Shortly after his release from McLaren at the end of 2007, Alonso had secured an agreement with Ferrari for 2010. His two seasons back at Renault, a team that was but a faint echo of the one with which he’d clinched the 2005 and 2006 titles, were essentially just placeholders.

The team made strides in 2008, but their 2009 wide-nose car was a disappointment. Alonso at his peak was as exceptional as ever, demonstrated, for instance, by his stellar drive to the Singapore podium in an average Renault. However, it often seemed as if he was simply biding his time.

Indeed, there was nothing about his performances that distinguished him from a group of competent drivers in mid-range cars around him. His pole position in Hungary could be cited, but that was aided by fuel weight and was not faster than expected, given that he was making an extra pit stop.

For perhaps the only time in his career, there were no iconic Alonso ‘wow’ moments.


Alonso’s 2021 return season with Alpine reasserted his presence in F1, demonstrating he could still compete after a two-year hiatus and initiated his ‘second’ F1 career. Without this, it’s unlikely he would be with Aston Martin today. However, despite being a robust enough campaign to place him seventh in F1Lead’s top 10 drivers of that year, there were some rough edges exacerbated by a pre-season cycling accident that hindered his preparations.

This was predominantly evident early in the season. Alonso himself admitted it took him some time to push the car to its limits and ensure he was maximizing its speed. His race performance at Imola, his first time driving the car in wet conditions, is considered among the worst Sundays of his F1 career – it included an off-road reconnaissance lap, some first-lap off-roading, a detour at Villeneuve that cost him a few positions, and being overtaken twice by Mick Schumacher in a Haas!

However, after two scoreless weekends in Barcelona and Monaco, things turned around in Baku, especially during the two-lap sprint following a late red flag, during which he advanced from 10th to 6th place.

With the initial rust worn off, a solid relationship built with the Alpine team, and modifications to the steering to provide the feedback he needed, Alonso was near his best for the remainder of the year. His racecraft was excellent, and he played a pivotal role in teammate Esteban Ocon’s victory at the Hungaroring by fending off a fast-approaching Lewis Hamilton for 11 critical laps.

He also demonstrated his resourcefulness by taking advantage of an odd application of track limits rules to gain at Sochi with some pre-planned Turn 2 runoff exploitation.

His third place in Qatar was the highlight of the season, helping him secure 10th in the championship standings.

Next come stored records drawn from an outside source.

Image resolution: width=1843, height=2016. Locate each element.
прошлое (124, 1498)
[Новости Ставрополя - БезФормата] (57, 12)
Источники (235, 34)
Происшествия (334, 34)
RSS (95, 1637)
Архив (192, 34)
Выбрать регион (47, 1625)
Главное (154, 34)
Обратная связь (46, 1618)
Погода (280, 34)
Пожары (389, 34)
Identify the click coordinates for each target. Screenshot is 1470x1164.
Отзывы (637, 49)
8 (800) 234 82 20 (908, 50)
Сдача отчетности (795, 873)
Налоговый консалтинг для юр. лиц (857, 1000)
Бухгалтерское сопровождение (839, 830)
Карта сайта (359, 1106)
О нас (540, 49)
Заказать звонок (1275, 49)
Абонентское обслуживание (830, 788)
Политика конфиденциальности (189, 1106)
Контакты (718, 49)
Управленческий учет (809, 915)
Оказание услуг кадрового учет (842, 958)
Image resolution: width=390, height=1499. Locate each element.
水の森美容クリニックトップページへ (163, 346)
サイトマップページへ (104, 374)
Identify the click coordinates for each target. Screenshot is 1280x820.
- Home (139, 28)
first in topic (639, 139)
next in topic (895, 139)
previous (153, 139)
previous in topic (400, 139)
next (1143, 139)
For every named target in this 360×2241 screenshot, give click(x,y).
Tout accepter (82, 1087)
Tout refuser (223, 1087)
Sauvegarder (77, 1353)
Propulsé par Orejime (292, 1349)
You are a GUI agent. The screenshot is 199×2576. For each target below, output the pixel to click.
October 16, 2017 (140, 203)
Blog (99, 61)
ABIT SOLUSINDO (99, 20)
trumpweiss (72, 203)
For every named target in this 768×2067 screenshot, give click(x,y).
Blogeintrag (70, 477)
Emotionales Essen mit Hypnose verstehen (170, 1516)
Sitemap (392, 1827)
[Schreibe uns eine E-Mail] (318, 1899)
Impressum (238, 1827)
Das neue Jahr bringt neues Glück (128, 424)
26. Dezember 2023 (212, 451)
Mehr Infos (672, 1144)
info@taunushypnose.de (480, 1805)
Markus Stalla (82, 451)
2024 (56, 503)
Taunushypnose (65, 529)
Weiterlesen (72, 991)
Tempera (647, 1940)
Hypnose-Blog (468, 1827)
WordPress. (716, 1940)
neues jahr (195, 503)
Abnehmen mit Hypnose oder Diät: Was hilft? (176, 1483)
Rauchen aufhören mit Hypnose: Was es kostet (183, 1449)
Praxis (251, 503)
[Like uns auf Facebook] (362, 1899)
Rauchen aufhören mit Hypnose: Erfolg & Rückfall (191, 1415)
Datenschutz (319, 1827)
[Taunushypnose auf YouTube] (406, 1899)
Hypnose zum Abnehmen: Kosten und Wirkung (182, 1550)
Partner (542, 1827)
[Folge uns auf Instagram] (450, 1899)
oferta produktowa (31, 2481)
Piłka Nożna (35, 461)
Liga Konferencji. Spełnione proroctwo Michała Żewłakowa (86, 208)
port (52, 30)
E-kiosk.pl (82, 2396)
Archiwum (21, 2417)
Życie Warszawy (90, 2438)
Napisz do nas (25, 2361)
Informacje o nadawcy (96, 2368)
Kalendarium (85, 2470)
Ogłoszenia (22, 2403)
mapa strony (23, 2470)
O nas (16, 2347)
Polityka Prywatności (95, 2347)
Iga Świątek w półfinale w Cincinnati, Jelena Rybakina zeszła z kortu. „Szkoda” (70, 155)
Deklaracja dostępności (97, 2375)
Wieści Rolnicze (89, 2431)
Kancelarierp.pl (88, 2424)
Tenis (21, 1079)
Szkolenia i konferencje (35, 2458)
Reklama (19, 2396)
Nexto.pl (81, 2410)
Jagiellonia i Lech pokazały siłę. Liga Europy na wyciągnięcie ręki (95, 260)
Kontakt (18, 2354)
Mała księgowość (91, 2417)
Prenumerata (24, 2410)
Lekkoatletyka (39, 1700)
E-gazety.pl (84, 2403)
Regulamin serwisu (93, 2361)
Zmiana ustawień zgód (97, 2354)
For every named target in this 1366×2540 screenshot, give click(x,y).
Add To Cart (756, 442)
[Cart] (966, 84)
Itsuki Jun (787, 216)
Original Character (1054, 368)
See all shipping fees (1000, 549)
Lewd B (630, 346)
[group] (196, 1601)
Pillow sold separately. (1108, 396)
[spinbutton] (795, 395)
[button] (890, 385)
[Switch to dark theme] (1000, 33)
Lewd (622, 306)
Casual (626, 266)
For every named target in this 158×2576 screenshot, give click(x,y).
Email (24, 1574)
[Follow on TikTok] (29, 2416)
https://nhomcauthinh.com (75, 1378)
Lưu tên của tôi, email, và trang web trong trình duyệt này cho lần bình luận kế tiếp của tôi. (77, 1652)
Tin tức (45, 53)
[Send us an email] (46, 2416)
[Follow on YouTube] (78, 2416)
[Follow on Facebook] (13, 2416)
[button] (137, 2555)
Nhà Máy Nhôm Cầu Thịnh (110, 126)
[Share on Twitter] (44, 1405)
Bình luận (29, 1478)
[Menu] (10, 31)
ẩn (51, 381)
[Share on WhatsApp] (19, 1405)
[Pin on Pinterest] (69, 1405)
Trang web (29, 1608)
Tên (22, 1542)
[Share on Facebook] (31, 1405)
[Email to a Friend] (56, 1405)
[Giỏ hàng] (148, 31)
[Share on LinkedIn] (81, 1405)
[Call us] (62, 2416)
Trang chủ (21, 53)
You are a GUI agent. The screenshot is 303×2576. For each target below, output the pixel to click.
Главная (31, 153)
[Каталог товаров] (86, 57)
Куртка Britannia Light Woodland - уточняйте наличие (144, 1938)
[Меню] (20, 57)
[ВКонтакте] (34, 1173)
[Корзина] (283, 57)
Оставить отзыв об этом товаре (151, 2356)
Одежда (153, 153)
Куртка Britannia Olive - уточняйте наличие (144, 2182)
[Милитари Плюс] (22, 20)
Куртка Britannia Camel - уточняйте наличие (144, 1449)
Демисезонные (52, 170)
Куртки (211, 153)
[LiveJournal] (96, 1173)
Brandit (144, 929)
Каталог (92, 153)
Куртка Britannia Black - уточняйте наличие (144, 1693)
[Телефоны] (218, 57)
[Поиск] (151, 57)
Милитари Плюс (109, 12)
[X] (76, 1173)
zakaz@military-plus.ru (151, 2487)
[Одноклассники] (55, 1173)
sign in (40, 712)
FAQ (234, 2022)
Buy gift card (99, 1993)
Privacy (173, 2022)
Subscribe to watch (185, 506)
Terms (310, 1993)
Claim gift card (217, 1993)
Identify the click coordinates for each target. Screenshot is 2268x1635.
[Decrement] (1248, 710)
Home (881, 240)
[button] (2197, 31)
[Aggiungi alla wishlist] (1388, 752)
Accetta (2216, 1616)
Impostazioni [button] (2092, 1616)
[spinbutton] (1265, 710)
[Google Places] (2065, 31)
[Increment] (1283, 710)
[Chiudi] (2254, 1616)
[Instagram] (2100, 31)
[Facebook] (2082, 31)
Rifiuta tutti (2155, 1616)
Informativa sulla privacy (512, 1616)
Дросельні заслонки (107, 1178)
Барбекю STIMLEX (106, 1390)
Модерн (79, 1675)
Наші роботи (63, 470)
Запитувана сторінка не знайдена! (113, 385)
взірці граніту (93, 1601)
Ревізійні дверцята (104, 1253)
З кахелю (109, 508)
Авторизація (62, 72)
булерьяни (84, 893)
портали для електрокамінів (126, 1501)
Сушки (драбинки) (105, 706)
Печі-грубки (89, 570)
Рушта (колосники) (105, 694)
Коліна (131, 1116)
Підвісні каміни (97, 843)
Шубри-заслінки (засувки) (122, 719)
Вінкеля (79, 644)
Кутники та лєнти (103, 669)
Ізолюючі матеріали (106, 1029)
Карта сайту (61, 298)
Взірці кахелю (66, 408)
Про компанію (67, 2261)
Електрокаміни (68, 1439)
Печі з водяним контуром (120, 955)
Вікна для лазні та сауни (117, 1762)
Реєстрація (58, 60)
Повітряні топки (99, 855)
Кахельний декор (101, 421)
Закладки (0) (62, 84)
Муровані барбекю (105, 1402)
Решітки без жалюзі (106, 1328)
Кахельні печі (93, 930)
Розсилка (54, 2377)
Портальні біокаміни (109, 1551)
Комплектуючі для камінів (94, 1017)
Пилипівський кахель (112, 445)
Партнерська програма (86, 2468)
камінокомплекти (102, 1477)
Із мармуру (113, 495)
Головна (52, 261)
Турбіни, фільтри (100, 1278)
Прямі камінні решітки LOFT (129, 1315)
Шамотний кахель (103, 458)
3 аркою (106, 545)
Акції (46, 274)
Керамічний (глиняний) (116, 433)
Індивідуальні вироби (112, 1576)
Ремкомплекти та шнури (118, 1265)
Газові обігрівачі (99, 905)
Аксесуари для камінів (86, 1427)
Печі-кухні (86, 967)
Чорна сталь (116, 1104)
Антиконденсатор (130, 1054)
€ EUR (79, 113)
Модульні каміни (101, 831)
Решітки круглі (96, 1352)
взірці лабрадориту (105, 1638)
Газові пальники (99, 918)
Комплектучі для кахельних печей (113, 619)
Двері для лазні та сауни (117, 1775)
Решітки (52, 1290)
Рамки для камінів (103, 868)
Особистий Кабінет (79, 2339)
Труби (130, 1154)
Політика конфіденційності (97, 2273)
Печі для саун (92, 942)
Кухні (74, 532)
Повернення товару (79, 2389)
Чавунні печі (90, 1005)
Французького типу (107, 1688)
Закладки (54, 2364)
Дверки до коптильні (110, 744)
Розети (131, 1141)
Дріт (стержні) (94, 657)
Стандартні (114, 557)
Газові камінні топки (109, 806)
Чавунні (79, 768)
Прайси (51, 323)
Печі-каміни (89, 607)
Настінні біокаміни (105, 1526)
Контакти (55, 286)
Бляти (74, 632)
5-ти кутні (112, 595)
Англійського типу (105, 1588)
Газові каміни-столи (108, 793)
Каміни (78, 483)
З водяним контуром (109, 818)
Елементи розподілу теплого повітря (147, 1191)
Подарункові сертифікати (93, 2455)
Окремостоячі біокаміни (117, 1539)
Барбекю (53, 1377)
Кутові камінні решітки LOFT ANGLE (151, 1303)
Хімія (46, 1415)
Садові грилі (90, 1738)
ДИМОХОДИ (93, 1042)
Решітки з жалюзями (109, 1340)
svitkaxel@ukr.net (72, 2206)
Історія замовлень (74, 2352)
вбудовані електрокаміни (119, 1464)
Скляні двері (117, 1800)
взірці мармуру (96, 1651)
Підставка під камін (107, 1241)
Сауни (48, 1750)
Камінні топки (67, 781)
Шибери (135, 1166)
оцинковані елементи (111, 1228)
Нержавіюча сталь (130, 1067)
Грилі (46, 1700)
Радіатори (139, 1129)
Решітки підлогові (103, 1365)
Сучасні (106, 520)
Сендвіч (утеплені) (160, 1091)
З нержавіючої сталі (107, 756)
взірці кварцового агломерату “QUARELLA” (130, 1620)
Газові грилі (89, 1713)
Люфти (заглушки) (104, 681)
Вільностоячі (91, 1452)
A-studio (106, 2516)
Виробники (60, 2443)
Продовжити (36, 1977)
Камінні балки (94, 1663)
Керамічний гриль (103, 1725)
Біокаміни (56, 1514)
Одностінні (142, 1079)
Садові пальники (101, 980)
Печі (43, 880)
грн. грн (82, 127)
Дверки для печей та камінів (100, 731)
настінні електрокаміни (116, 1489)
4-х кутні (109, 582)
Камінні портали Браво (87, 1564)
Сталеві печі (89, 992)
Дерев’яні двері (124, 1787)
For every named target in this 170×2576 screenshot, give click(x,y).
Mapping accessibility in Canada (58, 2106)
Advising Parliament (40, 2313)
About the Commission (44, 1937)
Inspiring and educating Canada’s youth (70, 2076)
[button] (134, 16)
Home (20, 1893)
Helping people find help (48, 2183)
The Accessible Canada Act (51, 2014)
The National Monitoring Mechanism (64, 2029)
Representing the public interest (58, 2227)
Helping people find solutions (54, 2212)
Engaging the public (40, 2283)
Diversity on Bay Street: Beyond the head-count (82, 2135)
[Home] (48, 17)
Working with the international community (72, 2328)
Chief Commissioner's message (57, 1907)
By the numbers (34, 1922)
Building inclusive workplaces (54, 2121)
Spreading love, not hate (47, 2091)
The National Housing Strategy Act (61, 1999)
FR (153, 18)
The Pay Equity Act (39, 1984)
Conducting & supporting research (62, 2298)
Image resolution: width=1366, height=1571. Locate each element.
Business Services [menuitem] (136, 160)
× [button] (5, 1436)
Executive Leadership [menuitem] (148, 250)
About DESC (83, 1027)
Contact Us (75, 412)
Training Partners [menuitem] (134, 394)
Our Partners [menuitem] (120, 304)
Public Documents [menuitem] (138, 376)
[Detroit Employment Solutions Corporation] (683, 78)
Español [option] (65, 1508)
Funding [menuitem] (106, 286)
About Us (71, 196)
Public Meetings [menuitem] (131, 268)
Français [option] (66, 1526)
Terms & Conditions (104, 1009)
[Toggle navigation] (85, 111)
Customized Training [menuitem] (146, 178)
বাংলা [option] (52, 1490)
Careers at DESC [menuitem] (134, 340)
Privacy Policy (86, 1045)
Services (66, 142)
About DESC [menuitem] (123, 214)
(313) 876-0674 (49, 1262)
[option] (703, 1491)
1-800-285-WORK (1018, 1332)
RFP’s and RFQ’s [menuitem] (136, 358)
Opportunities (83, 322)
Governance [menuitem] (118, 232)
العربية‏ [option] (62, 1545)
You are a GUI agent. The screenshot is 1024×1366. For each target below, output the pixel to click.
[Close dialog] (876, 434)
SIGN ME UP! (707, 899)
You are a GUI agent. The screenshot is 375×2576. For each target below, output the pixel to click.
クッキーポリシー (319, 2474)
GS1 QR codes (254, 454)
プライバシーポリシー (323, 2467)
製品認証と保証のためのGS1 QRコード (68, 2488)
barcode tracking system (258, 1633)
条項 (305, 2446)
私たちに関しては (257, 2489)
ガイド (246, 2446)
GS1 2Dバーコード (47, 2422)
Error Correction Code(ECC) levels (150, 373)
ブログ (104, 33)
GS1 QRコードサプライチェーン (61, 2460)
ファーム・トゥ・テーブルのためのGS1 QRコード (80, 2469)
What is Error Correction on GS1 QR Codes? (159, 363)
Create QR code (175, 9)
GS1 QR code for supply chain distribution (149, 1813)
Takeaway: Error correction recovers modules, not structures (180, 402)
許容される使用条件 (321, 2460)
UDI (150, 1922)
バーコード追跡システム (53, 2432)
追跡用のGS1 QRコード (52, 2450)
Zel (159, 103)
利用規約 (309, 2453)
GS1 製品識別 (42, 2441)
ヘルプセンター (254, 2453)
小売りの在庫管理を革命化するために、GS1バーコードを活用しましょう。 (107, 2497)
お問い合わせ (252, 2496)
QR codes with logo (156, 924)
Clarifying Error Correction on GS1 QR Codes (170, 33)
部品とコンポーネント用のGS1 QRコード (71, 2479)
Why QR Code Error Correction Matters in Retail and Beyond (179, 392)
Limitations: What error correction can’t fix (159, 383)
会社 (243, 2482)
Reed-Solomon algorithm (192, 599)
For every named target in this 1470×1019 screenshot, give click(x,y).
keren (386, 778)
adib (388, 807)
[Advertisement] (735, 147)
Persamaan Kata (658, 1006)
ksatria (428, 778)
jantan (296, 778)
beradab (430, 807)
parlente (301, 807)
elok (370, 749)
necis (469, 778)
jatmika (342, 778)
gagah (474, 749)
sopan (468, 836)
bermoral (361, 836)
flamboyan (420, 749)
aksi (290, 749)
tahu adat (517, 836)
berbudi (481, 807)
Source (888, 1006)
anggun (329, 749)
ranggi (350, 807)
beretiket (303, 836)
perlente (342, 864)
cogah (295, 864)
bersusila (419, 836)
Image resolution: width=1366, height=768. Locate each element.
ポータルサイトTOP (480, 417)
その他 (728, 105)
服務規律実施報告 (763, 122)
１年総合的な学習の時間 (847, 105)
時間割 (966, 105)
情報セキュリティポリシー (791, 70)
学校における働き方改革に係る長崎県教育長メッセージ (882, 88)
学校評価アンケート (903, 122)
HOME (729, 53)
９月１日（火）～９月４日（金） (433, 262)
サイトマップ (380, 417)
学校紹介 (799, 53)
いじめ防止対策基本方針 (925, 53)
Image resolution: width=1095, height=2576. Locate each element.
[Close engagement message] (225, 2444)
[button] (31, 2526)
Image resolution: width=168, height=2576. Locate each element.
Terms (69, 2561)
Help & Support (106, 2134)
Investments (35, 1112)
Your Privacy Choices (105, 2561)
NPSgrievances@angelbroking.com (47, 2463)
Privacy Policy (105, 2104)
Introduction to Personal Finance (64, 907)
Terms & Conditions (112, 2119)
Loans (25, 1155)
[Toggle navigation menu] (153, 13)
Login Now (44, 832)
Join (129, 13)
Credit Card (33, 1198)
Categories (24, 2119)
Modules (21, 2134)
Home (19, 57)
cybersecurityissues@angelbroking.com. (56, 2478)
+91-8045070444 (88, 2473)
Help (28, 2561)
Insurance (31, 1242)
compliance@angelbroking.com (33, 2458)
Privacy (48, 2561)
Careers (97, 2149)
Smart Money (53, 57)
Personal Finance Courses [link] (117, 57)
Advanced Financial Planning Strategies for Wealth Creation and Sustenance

It speaks volumes about the quality of Alonso’s career in F1 that an understandably shaky start to an otherwise strong year places this among his weakest seasons.

Alonso’s initial season with McLaren-Honda started late due to a concussion sustained in a peculiar testing crash, and the situation didn’t significantly improve once he began racing.


This was the low point of Honda’s reliability and performance, which was most notably demonstrated by Alonso and teammate Jenson Button starting from the back at Spa with a combined 105 grid penalty places.

In most races, it still seemed like Alonso was squeezing more out of a frankly dreadful package than most others could, though there wasn’t usually a significant difference between him and Button. He did manage to seize a fifth place in Hungary through opportunistic driving.

Given the multitude of problems and penalties that distorted performance comparisons, we have to partially rely on Alonso’s own assessment that this was one of his worst seasons in terms of personal contribution.

Towards the end of the year, he confessed that he had been caught off guard by the extent of McLaren-Honda’s mess and had mentally disengaged a bit, describing his driving as being in “economy mode” to conserve energy for more competitive cars in the future, and admitting that he should have performed better. While there was a touch of classic Alonso humor in those comments, they also seemed pretty accurate – and justifiable.